_СУТЬ ЗАДАНИЯ_
Ответьте на вопросы по отрывку «Под Катынью».
(а) Какого числа рассказчика вызвали на этап?
(б) Кем была мать рассказчика до замужества?
(в) Сколько столыпинских вагонов стояло на запасных путях станции?

_ФРАГМЕНТ ДОКУМЕНТА_
************
Под Катынью

Под Катынью

Меня вызвали на этап 29 апреля 1940 года. Как только работавшие в канцелярии пленные сообщили мне о предстоящем отъезде, я пошел попрощаться с наиболее близкими мне приятелями по лагерю. Особенно мне запомнилось прощание с профессором Комарницким. Мы с ним расцеловались на прощание, и я уже выходил, как вдруг он меня окликнул. Я повернулся к нему, а он, встав со стула, подошел и большим пальцем правой руки изобразил крест у меня на лбу, — это был символ передачи меня под опеку Господа. Выражение его лица и сам этот жест надолго остались у меня в памяти. Это было начало моего двухдневного путешествия сначала, в Катынь, а оттуда — в специальную тюрьму в Смоленске.

Наступил час формирования этапа, и я, взяв свой вещмешок, встал в шеренгу своих коллег. Конвойные обыскали нас и наши личные вещи. Мне тогда бросилось в глаза, что выданный мне вещмешок был иного цвета, чем у остальных этапников. Но тогда я еще не мог объяснить этого. Сейчас я уже не помню их цветов, но мне кажется, что мой вещмешок был белым, в то время как у всех остальных — красным.

Первое, что бросалось в глаза на этапе, — злые лица конвойных, разительно контрастировавшие с добродушными стрелками охраны в Путивле и Козельске. Простые русские люди, а я их немало встречал в своем детстве, хорошо относятся к ближнему, или, во всяком случае, относились так перед революцией. Моя мать, до замужества бывшая гувернанткой в аристократическом русском семействе, не раз говорила то же самое, подчеркивая доброту русских людей. Сейчас же складывалось впечатление, что для конвойных мы не живые люди, а предметы, которые надо доставить по адресу, не больше. Нас довольно грубо и тщательно обыскали, отобрав все острые предметы, и под значительно более многочисленным конвоем, чем мы привыкли иметь в лагере, повели к грузовикам, ожидавшим у ворот зоны.

Мне показалось, на этот раз нас везли другой дорогой, не той, что мы шли в ноябре прошлого года. Привезли нас на запасные пути станции, где уже стояли подготовленные шесть столыпинских вагонов. Вагоны эти так назывались по имени дореволюционного премьера Петра Столыпина, при котором они появились в употреблении. Они отличались полным отсутствием окон в отделениях, а имели единственно небольшую закрывающуюся щель почти под самым потолком; двери были сделаны из листового железа и имели замок с наружной стороны. Впрочем, были и окна, но со стороны коридора, где обычно располагался конвой. Я уже сказал, что вагоны эти появились еще в царское время, сразу же после революции 1905 года, но особенно часто и охотно они стали использоваться в советское время. Несмотря на то, что я был сыном железнодорожного служащего, провел много времени в своем детстве у железной дороги и хорошо помню столыпинское время, я до того никогда этих вагонов не видел. Зато за время своего пребывания в Советском Союзе в 1939-42 годах я обнаружил, что почти каждый поезд имел в своем составе хотя бы один столыпинский вагон. Великое множество поляков близко познакомилось с этим средством передвижения в те годы.
************
_ИСХОДНЫЕ ДАННЫЕ_
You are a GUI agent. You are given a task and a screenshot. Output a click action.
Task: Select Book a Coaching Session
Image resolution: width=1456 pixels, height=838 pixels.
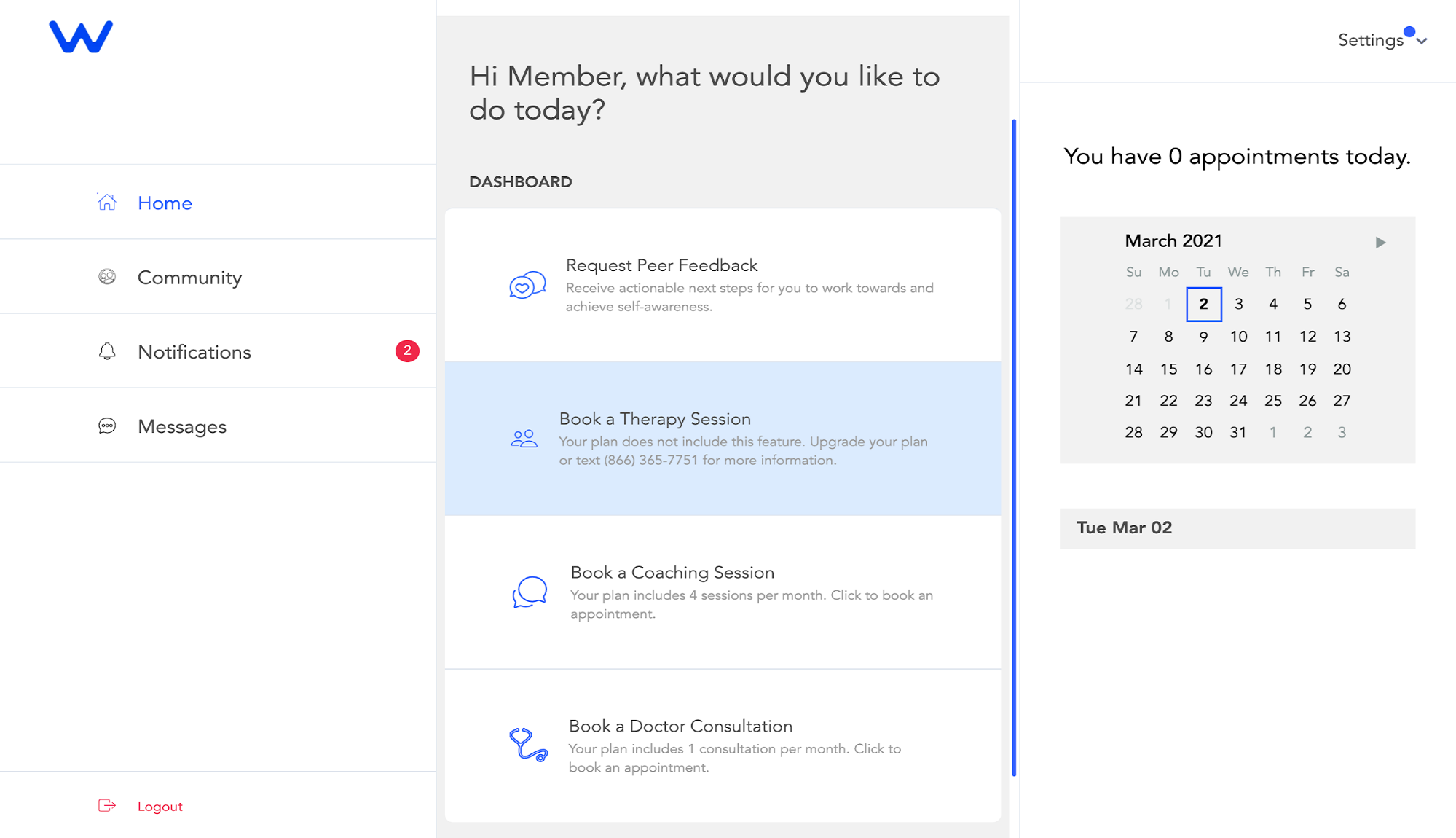(723, 592)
************
_РЕЗУЛЬТАТ ВЫПОЛНЕНИЯ_
(а) 29 апреля 1940 года.
(б) Гувернанткой в аристократическом русском семействе.
(в) Шесть.